Uncertain matrix with 4 rows and 4 columns. The uncertainty consists of the following blocks: a: Uncertain real, nominal = 10, variability = [-1,1], 1 occurrences b: Uncertain real, nominal = 5, variability = [-1,1], 1 occurrences Type "MV.NominalValue" to see the nominal value and "MV.Uncertainty" to interact with the uncertain elements.

To verify that `MV`

is a diagonal matrix, examine its nominal value.

MV.NominalValue

`ans = `*4×4*
11 0 0 0
0 2 0 0
0 0 -2 0
0 0 0 4

Next, create a matrix in which `V`

forms the elements of the first diagonal below the main diagonal.

MV1 = diag(V,-1)

Uncertain matrix with 5 rows and 5 columns.
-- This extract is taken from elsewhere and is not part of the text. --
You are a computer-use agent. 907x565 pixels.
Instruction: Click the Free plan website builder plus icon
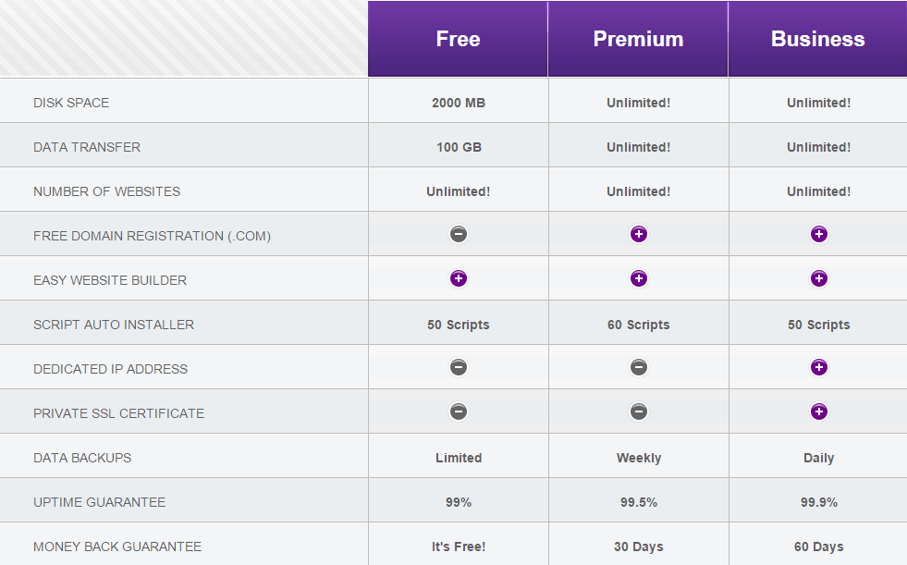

The uncertainty consists of the following blocks: a: Uncertain real, nominal = 10, variability = [-1,1], 1 occurrences b: Uncertain real, nominal = 5, variability = [-1,1], 1 occurrences Type "MV1.NominalValue" to see the nominal value and "MV1.Uncertainty" to interact with the uncertain elements.

MV1.NominalValue

`ans = `*5×5*
0 0 0 0 0
11 0 0 0 0
0 2 0 0 0
0 0 -2 0 0
0 0 0 4 0

### Extract Diagonal Elements of Uncertain Matrix

Obtain a vector by extracting the diagonal elements of an uncertain matrix. First, create an uncertain matrix.

a = ureal('a',10); b = ureal('b',5); M = [1+a 2 3+b; 4 5+a 6; 7 8 9]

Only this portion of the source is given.